Замерев, я слежу за тем, как мой друг идет, подволакивая ногу, будто раненый, пересекает улицу, направляется вместе с остальными к портику Октавии и исчезает. Может, я больше его никогда не увижу. Если немцы отправят его на принудительные работы, он не выдержит. Самуэле не привык к тяжелому труду, он делает изящные вещи с помощью клея, гвоздей, молотка и ножниц. Он никогда не держал в руках ни плуга, ни ружья, ни бомбы, его не могут послать на фронт сражаться с русскими. Он, как и я, ничего не желает знать про войну. Нам только хочется, чтобы нас оставили в покое, позволили жить с тем немногим, что у нас есть, и никого не трогать.

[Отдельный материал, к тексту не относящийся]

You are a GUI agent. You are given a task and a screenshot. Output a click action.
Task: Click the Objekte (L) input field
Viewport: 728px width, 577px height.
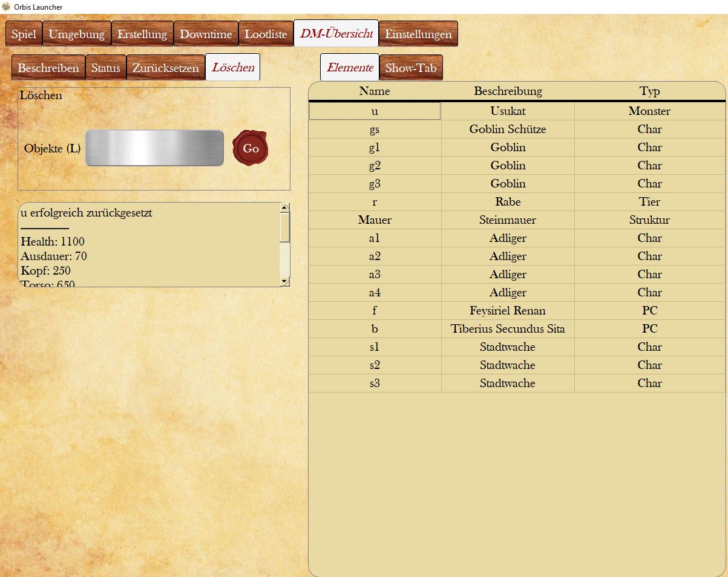point(154,148)

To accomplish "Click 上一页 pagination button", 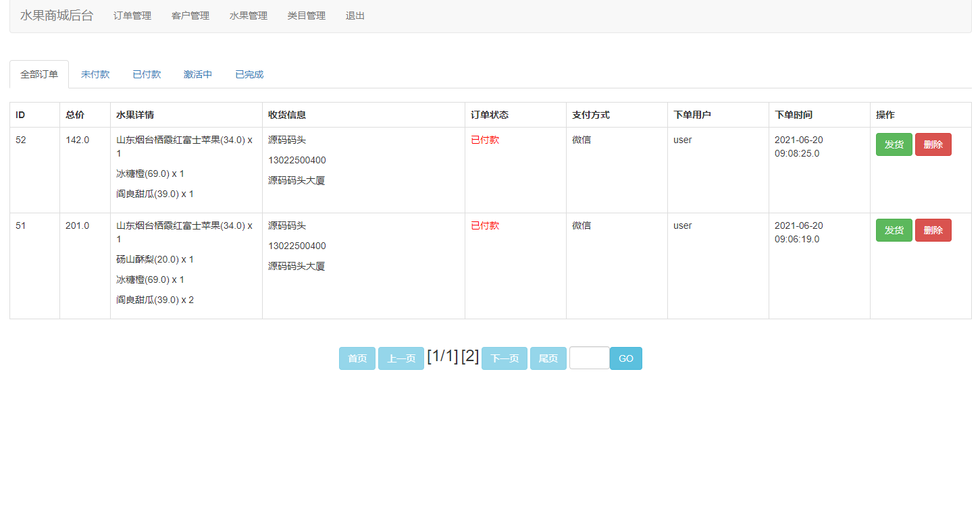I will point(401,358).

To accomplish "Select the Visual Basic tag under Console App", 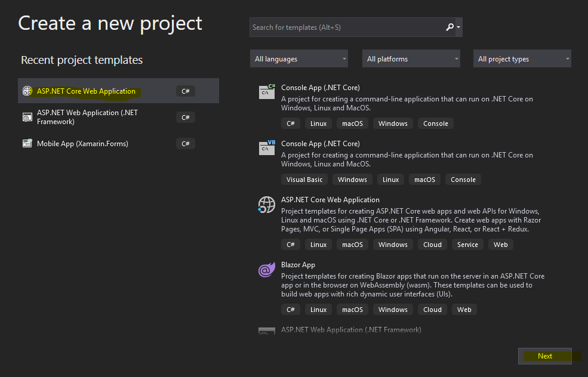I will click(304, 180).
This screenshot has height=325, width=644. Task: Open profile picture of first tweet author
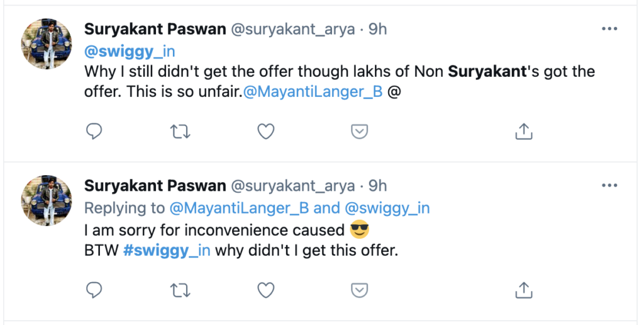(47, 44)
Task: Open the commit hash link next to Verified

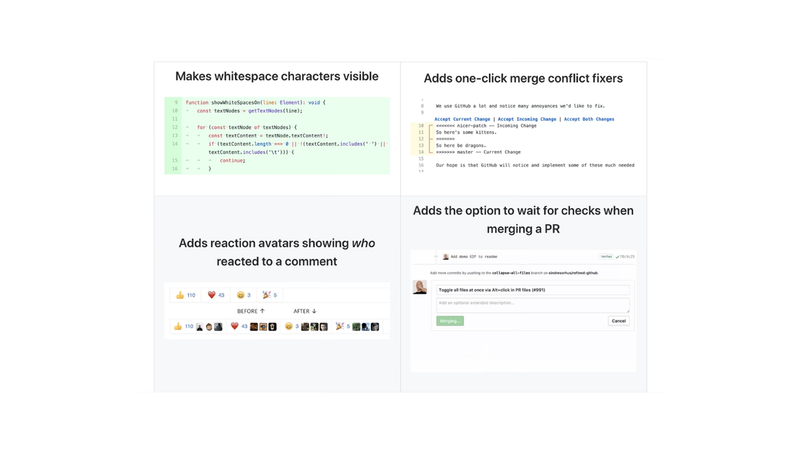Action: 627,257
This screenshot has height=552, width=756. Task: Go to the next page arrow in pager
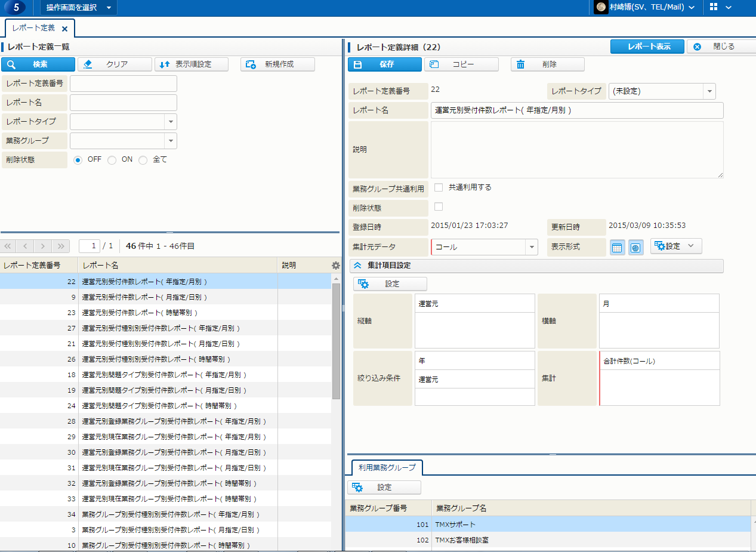point(42,246)
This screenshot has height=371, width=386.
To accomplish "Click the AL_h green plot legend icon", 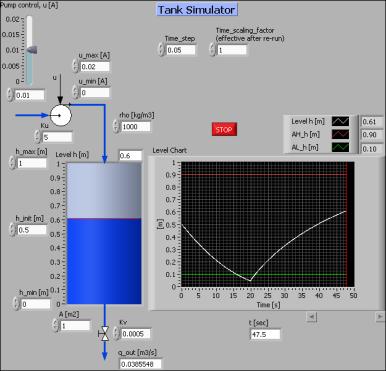I will [x=340, y=147].
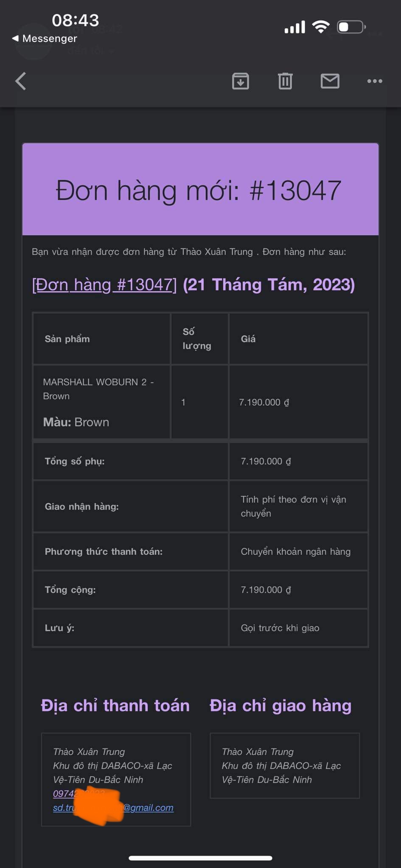The image size is (401, 868).
Task: Return to Messenger via status bar link
Action: pos(45,39)
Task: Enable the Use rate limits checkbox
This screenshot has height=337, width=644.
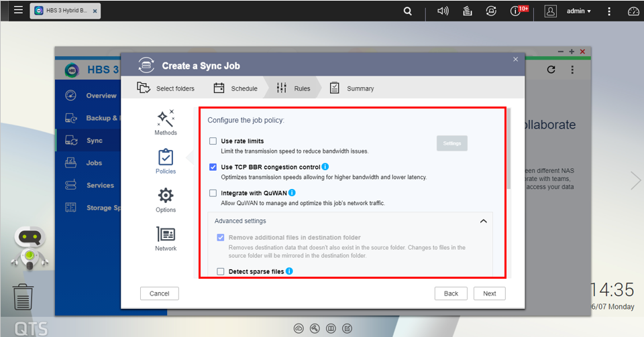Action: click(213, 141)
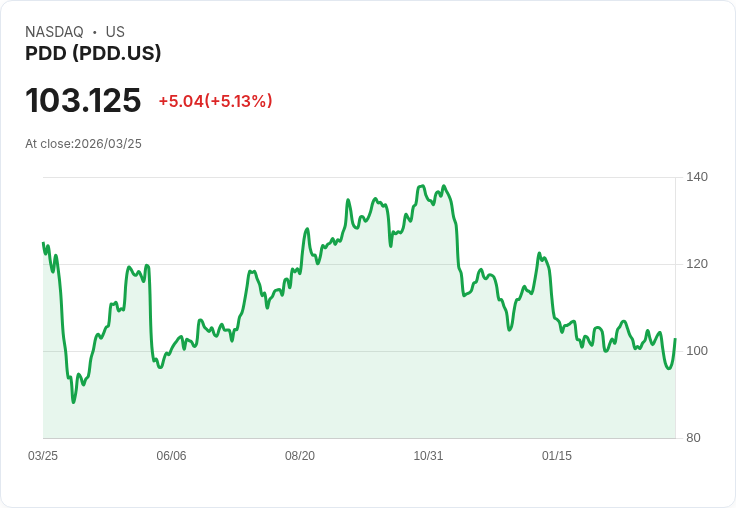Click the 80 price axis label

click(693, 438)
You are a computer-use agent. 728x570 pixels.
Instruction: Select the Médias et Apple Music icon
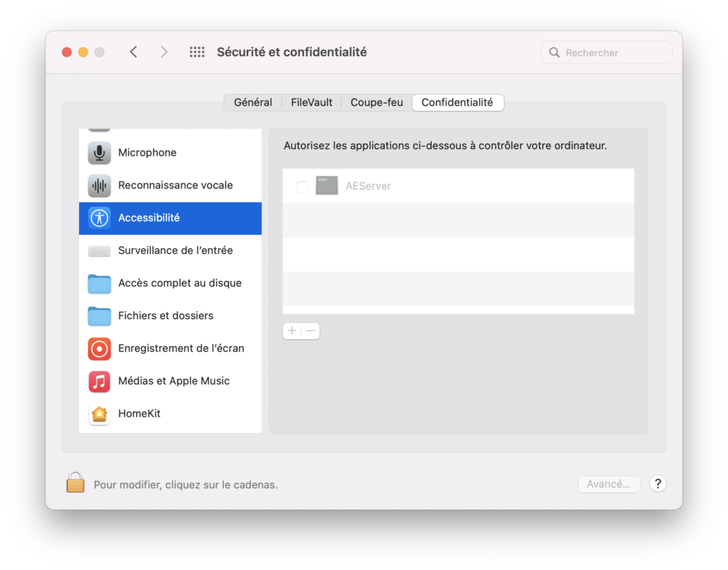[x=100, y=381]
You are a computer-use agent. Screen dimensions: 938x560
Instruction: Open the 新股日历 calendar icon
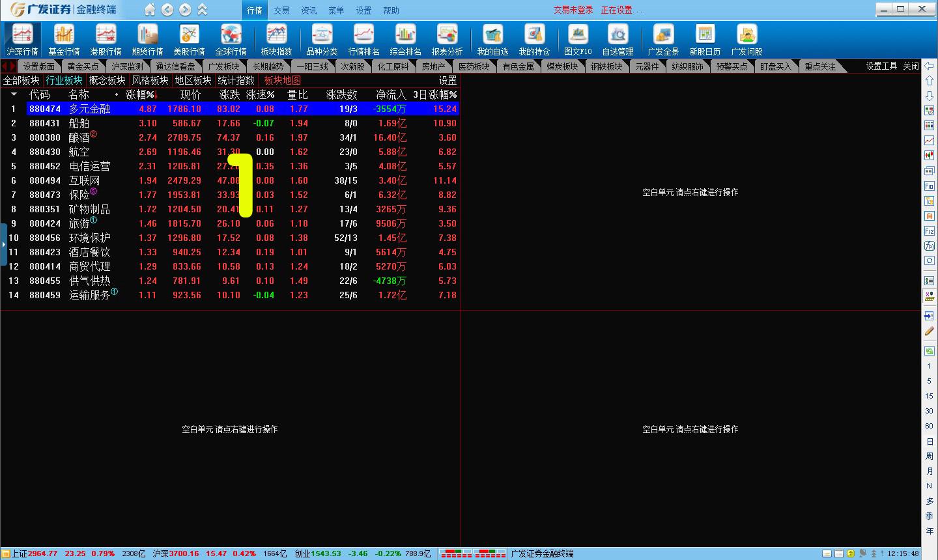coord(705,40)
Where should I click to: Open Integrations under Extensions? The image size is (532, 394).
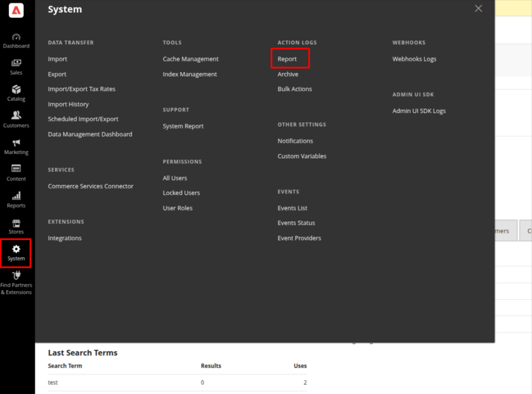65,239
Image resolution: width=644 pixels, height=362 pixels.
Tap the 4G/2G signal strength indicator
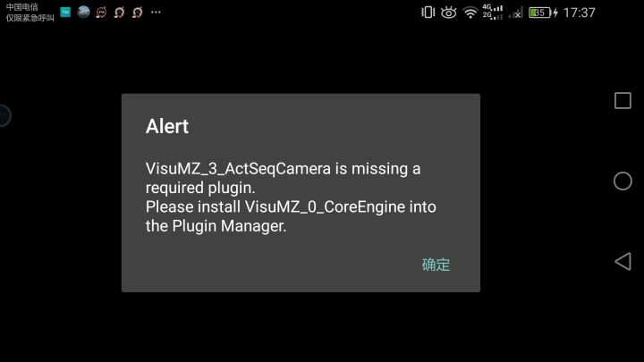click(x=493, y=12)
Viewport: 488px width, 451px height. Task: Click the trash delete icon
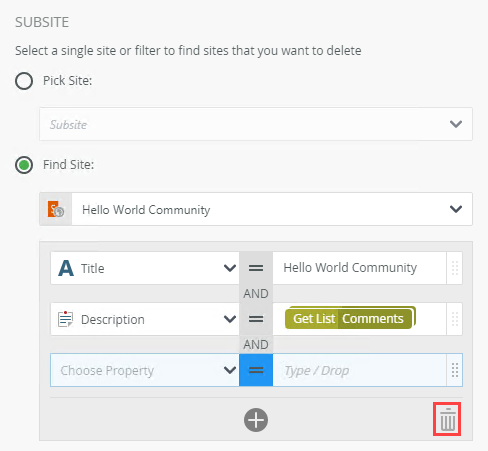pyautogui.click(x=447, y=419)
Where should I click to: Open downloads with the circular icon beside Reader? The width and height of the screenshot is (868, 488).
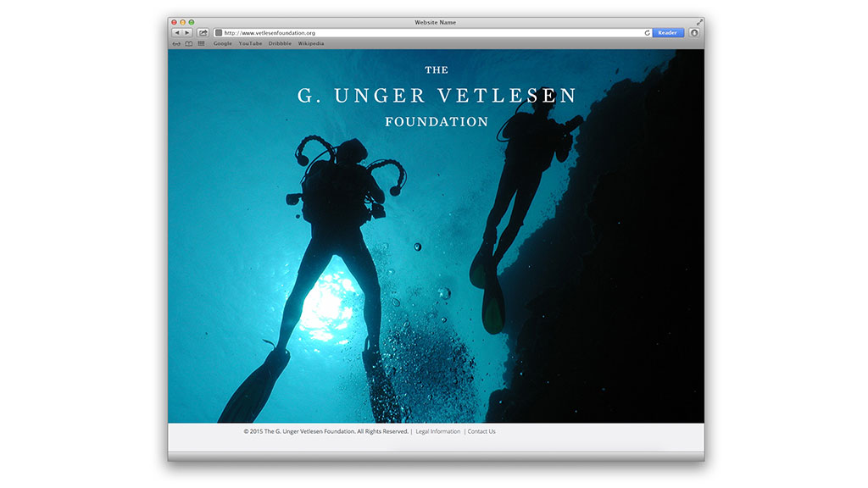[694, 32]
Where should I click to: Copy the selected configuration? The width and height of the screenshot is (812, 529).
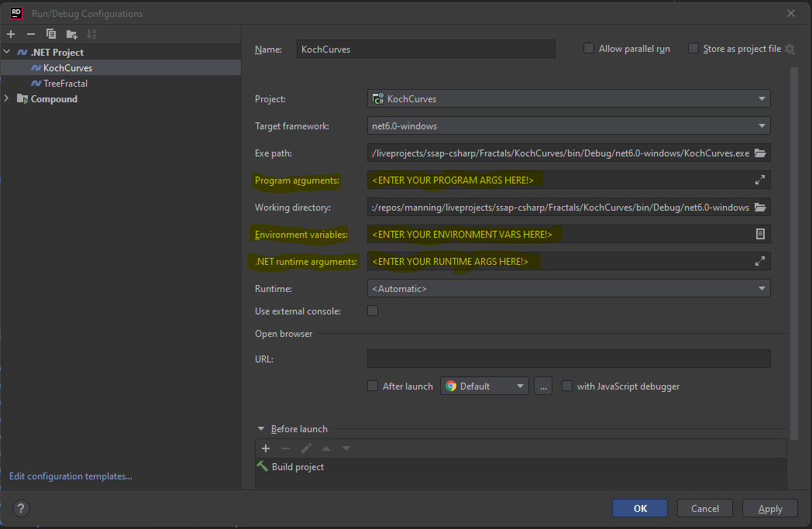pyautogui.click(x=51, y=34)
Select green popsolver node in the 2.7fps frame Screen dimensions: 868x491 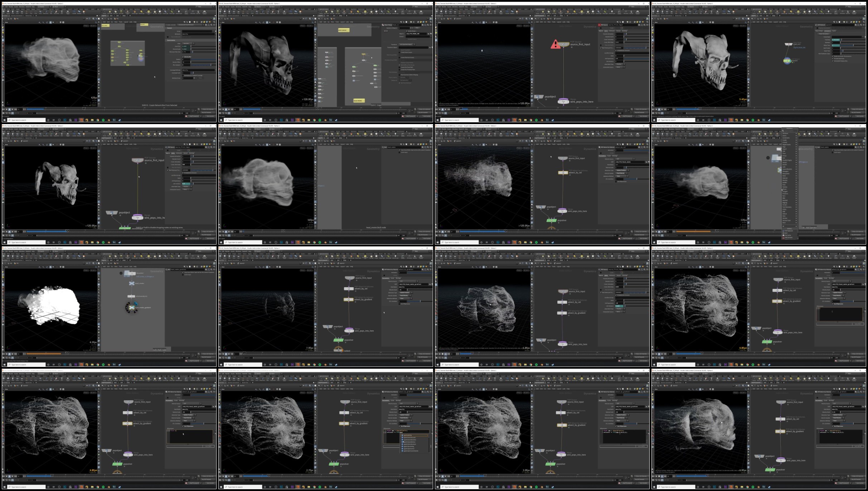pos(334,464)
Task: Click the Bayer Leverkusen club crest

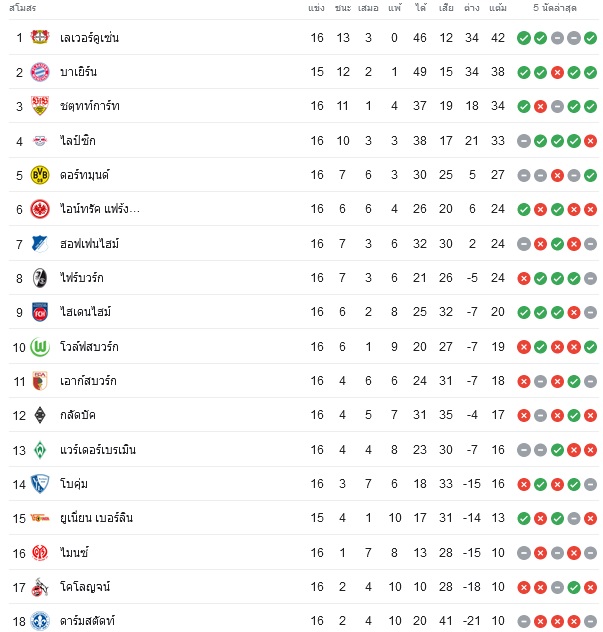Action: pos(40,37)
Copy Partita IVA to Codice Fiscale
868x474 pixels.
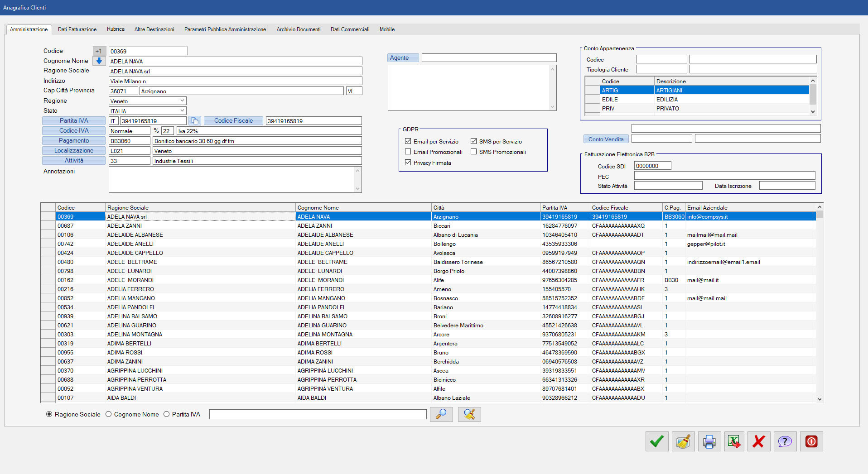(194, 121)
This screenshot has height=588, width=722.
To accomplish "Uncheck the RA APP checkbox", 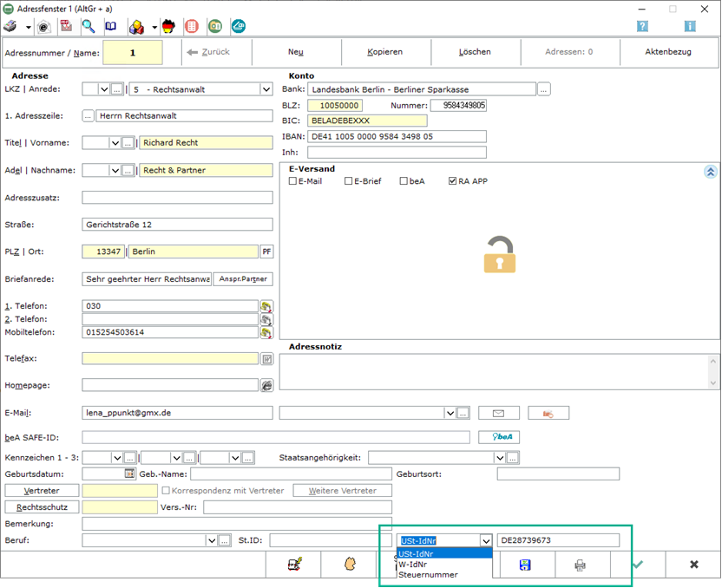I will point(453,181).
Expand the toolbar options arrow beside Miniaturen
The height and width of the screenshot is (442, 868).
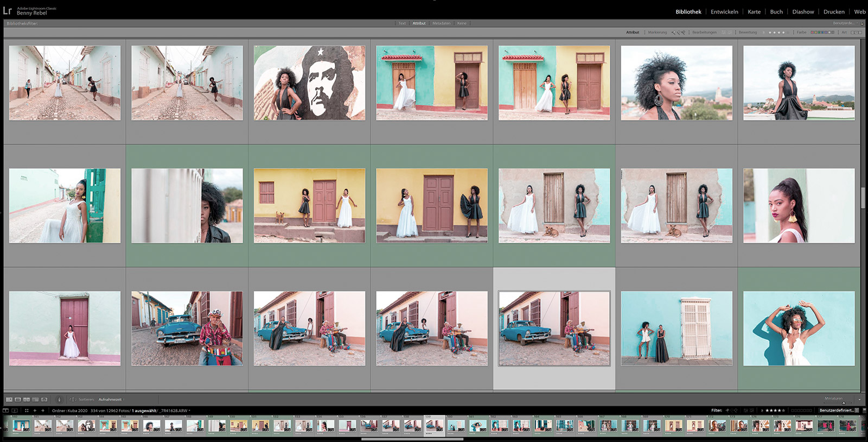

По моей щеке вновь ползет предательская слеза. Я сердито вытираю ее. Нельзя думать о плохом! Я обязательно еще приду к Самуэле в мастерскую, а он скажет: «Подай-ка мне “семечек”», и я передам ему маленькие гвоздики. «А теперь “семечкодер”» — и я протяну ему что-то вроде отвертки с отверстием на конце. «Возьми резак, помоги мне прогладить этот кусочек кожи»…

Кондуктор кладет мне руку на плечо и шепчет:

— Не двигайся.

В чем дело?

Он глазами указывает на группу эсэсовцев, собравшихся вокруг офицера. Тот смотрит в нашу сторону, что-то говорит, и двое солдат направляются к нам.

Мой первый порыв — вскочить, мамино «Беги!» стучит в голове. Но кондуктор не дает мне встать.

— Не двигайся! — повторяет он, потом закутывает меня в шарф, пряча половину лица.

Немцы быстро приближаются. Один в очках, у другого к поясу приторочена сумка. Они идут за мной, кто-то меня узнал, сказал им мое имя, теперь я тоже окажусь в грузовике, и мамина жертва будет напрасной.